Alors, du fond de ces jardins où jadis le duc d’Aiguillon
faisait élever les animaux rares, vint jusqu’à moi, par les portes
grandes ouvertes, le bruit d’un reniflement qui humait tant
d’élégances et n’en voulait rien laisser perdre. Le bruit se
rapprocha, je me dirigeai à tout hasard dans sa direction, si bien
que le mot « bonsoir » fut susurré à mon oreille par M.

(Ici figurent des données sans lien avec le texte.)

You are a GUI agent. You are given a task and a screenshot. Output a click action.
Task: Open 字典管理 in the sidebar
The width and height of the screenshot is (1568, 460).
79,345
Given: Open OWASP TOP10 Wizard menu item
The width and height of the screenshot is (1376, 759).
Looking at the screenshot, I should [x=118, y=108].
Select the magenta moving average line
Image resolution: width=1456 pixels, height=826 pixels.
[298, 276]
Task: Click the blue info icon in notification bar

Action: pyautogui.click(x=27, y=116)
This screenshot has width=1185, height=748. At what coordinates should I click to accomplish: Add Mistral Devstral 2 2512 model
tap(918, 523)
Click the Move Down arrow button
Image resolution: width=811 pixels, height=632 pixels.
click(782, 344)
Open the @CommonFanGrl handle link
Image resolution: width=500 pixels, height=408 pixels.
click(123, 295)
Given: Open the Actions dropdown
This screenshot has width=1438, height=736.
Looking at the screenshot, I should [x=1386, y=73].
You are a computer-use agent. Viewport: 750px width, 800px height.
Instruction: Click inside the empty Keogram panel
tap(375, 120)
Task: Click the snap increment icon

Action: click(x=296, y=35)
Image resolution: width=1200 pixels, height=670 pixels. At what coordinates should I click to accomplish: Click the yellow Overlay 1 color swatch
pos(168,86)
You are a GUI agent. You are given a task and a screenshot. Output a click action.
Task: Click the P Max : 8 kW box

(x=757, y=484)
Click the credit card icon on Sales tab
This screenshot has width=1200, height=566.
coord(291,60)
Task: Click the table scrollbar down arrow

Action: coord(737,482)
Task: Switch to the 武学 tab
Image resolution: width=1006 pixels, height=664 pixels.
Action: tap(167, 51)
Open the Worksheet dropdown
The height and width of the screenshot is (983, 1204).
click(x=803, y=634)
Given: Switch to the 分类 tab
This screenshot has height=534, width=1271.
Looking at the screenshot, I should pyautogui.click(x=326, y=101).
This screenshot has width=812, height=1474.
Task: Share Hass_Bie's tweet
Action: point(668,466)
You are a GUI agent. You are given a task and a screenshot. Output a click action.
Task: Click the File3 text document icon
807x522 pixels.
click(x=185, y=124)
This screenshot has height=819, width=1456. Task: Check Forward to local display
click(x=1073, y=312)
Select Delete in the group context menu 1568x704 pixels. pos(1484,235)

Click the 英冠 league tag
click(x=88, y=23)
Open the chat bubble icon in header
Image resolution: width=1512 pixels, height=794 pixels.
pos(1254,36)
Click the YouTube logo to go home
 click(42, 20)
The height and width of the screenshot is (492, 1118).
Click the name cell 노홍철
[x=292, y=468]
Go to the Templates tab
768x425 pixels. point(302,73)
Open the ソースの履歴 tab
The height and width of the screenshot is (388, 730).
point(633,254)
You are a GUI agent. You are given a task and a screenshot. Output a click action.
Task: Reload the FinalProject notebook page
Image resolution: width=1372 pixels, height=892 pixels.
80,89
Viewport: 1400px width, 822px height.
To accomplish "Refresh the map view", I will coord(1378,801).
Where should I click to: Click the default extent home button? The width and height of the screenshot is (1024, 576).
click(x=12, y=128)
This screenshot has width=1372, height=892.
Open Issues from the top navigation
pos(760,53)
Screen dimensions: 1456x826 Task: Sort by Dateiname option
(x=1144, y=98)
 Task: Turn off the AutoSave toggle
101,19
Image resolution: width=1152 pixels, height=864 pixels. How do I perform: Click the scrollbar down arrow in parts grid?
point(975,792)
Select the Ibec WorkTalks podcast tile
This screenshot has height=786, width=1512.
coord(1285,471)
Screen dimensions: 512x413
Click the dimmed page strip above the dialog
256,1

de Bréauté, non comme le son ferrailleux et ébréché d’un couteau
qu’on repasse pour l’aiguiser, encore moins comme le cri du
marcassin dévastateur des terres cultivées, mais comme la voix d’un
sauveur possible. Moins puissant que Mme de Souvré, mais
moins foncièrement atteint qu’elle d’inserviabilité, beaucoup plus
à l’aise avec le Prince que ne l’était Mme d’Arpajon, se
faisant peut-être des illusions sur ma situation dans le milieu des
Guermantes, ou peut-être la connaissant mieux que moi, j’eus
pourtant, les premières secondes, quelque peine à capter son
attention, car, les papilles du nez frétillantes, les narines
dilatées, il faisait face de tous côtés, écarquillant curieusement
son monocle comme s’il s’était trouvé devant cinq cents
chefs-d’œuvre. Mais ayant entendu ma demande, il l’accueillit avec
satisfaction, me conduisit vers le Prince et me présenta à lui d’un
air friand, cérémonieux et vulgaire, comme s’il lui avait passé, en
les recommandant, une assiette de petits fours. Autant l’accueil du
duc de Guermantes était, quand il le voulait, aimable, empreint de
camaraderie, cordial et familier, autant je trouvai celui du Prince
compassé, solennel, hautain. Il me sourit à peine, m’appela
gravement : « Monsieur ». J’avais souvent entendu le
duc se moquer de la morgue de son cousin.